Yeah, I've been using the 70D for wildlife since its launch and I must say it's really, really good. I'm still waiting for the 7D II


----------



## Don Haines (Aug 14, 2014)

if you are going wide angle, go FF.

The glass you pick will probably have more impact on your photos than which camera body you pick....


----------



## dgatwood (Aug 14, 2014)

IMO, the 6D does a decent job for birds. It's not the greatest, but it certainly isn't terrible:



























(Yes, I know I need to do lots of color and gamma correction on these pictures; it was a pretty dreary day, or in the case of the first photo, night.)


----------



## NancyP (Aug 15, 2014)

6D is king for landscapes - everything you need, nothing you don't need. 11 points for focus confirmation is fine - I manual focus anyway (partly because I have fewer full frame modern Canon lenses in the wide - normal - short telephoto range and am using my old film lenses with adapters, for the time being). 6D is great for wide angle landscape astrophotography, or wide-star-field astrophotography using camera lenses.

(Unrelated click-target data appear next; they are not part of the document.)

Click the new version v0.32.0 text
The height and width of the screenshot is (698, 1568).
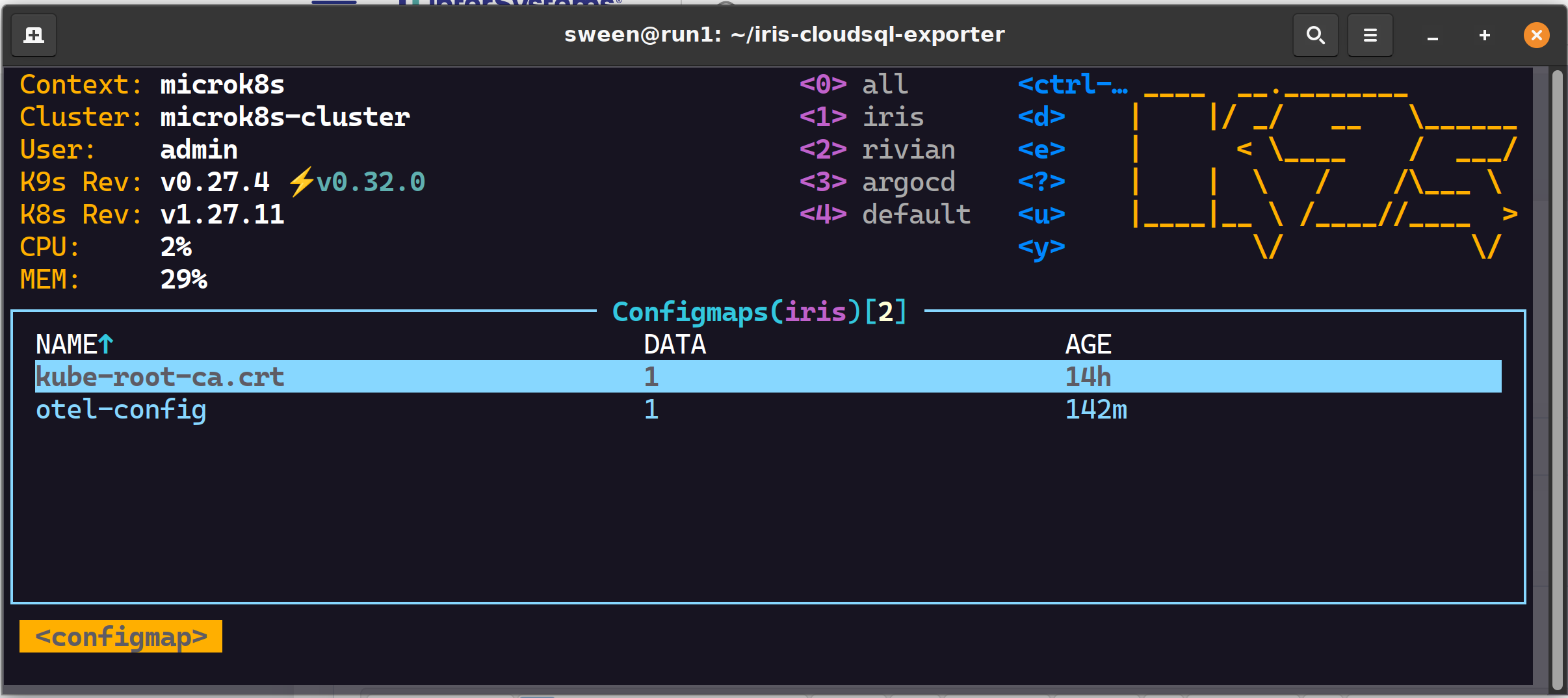371,182
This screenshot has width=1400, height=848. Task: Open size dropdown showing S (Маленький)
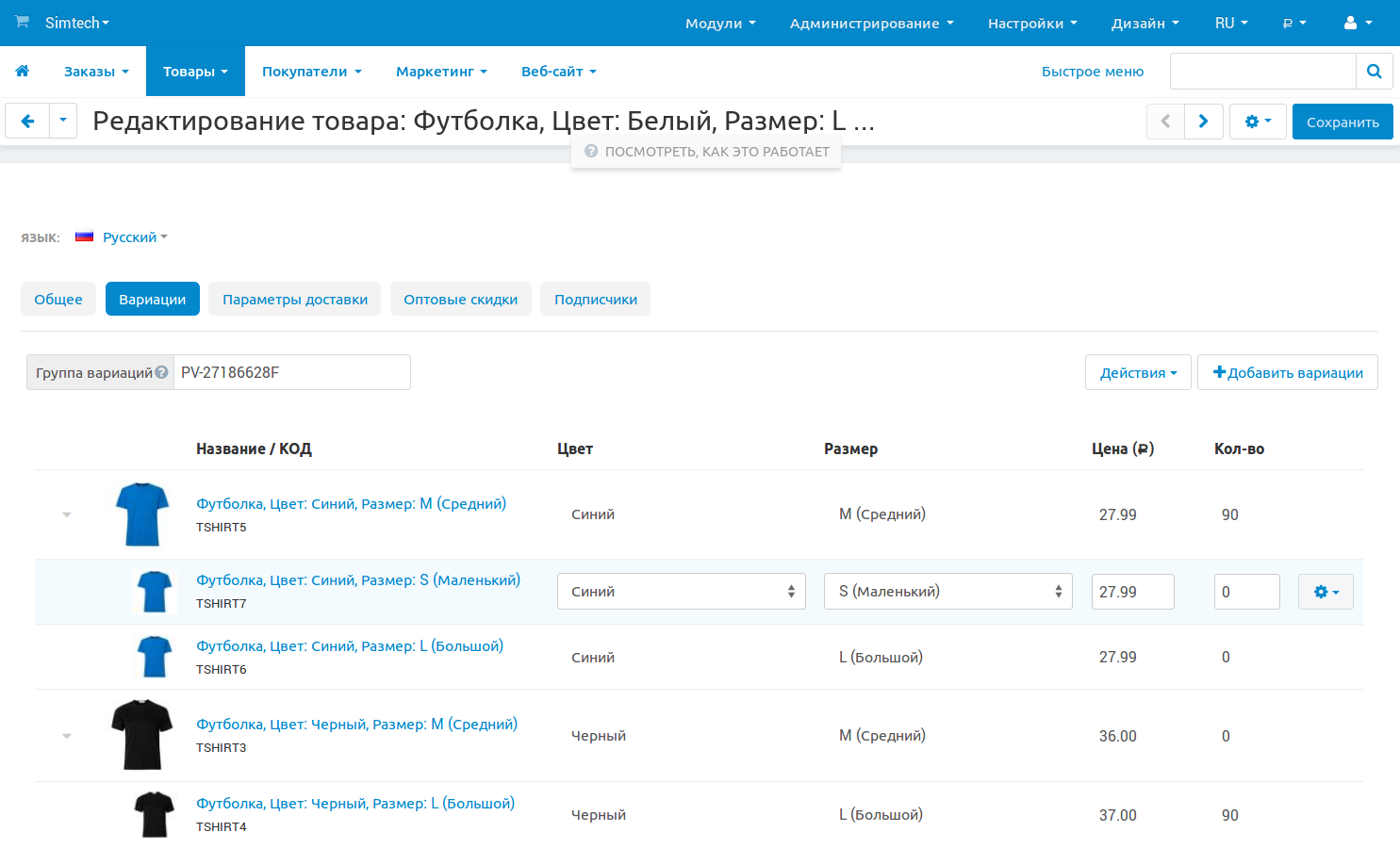[x=947, y=592]
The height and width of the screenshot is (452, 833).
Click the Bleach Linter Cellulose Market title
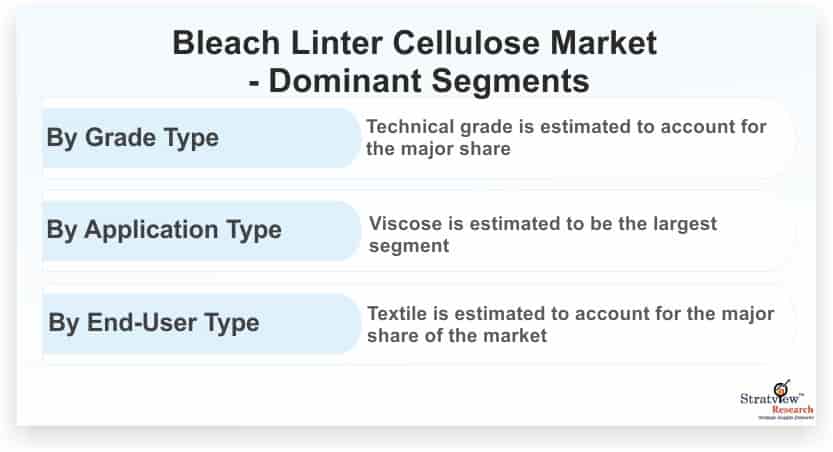coord(415,42)
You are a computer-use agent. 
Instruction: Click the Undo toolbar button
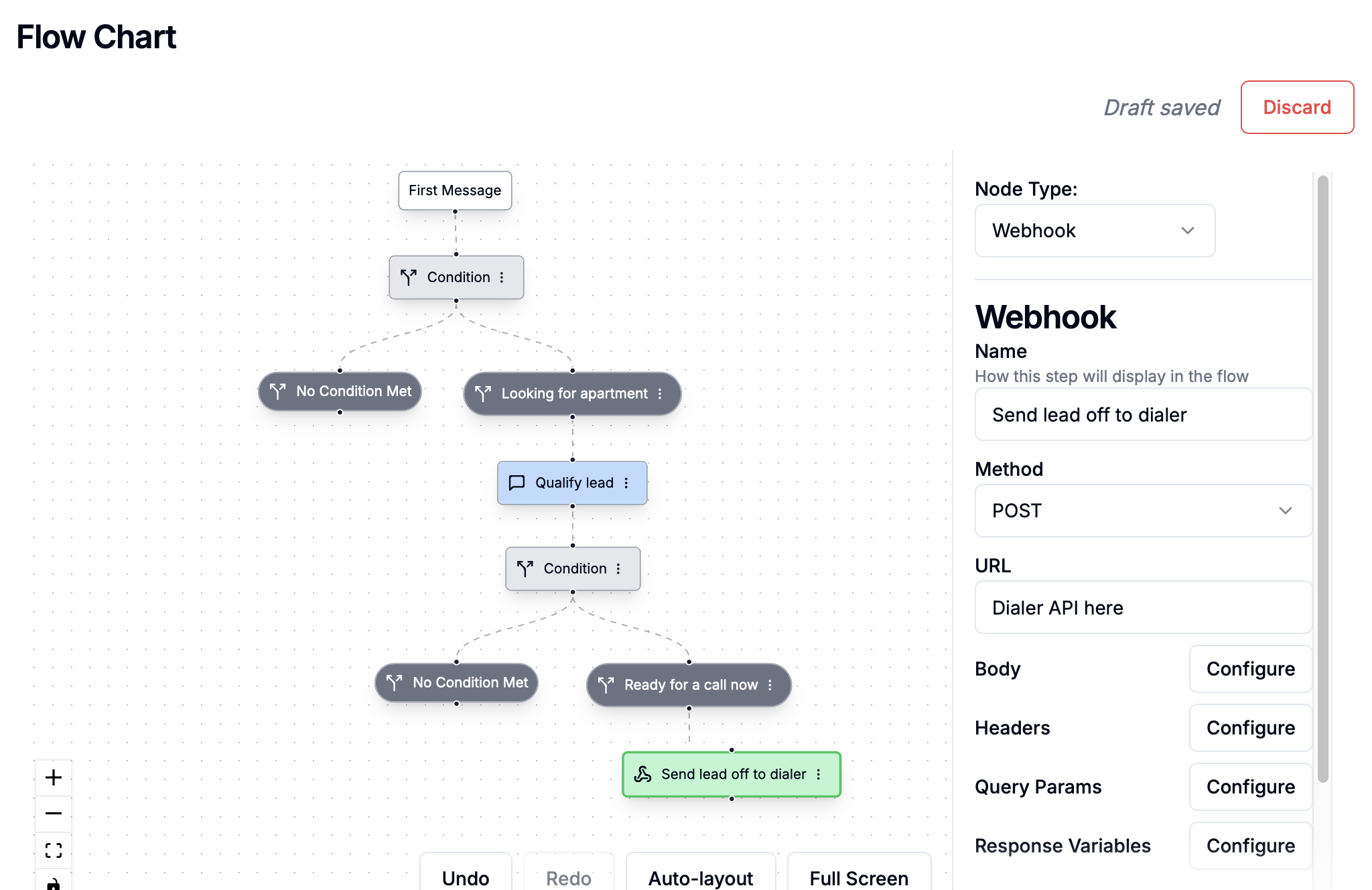tap(466, 877)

7D2 should be positioned as the "pro-grade" crop camera for action and wildlife, where one wants to shoot with a supertelephoto. On the 7Dclassic, files are plenty good if light is ample and one is using ISO of 400 or less. I have the 60D and its sensor is very similar to the 7Dclassic. The hope is that the sensor noise issue will be improved by 1 stop, with a little improvement coming from improved sensitivity (not a lot of wiggle room there) and more improvement coming from the sensor analog-to-digital processing.

I am still using my crop camera for birding and as a one-lens travel and hiking camera, with the 15-85mm, which is a great walkaround lens and handles a lot of landscape work. For birding, I like the "extra reach" of the crop camera with the 400mm f/5.6L.


----------



## dkooijman72 (Aug 15, 2014)

Thanks a lot to everyone who has replied. I appreciate it a lot. I already had been leaning towards the 6D, and I'm more convinced now. I realize this will of course mean a new lense as well, which was one of the things making me doubt.
I think getting a 70D as an extra body might be an option but only with a good long lense. I have a 75-300 unstabilised now and that's not working unless I use fast shutter speeds.

As there might be a new 100-400 soon, the old version might get cheaper, and might be a better option to get more reach.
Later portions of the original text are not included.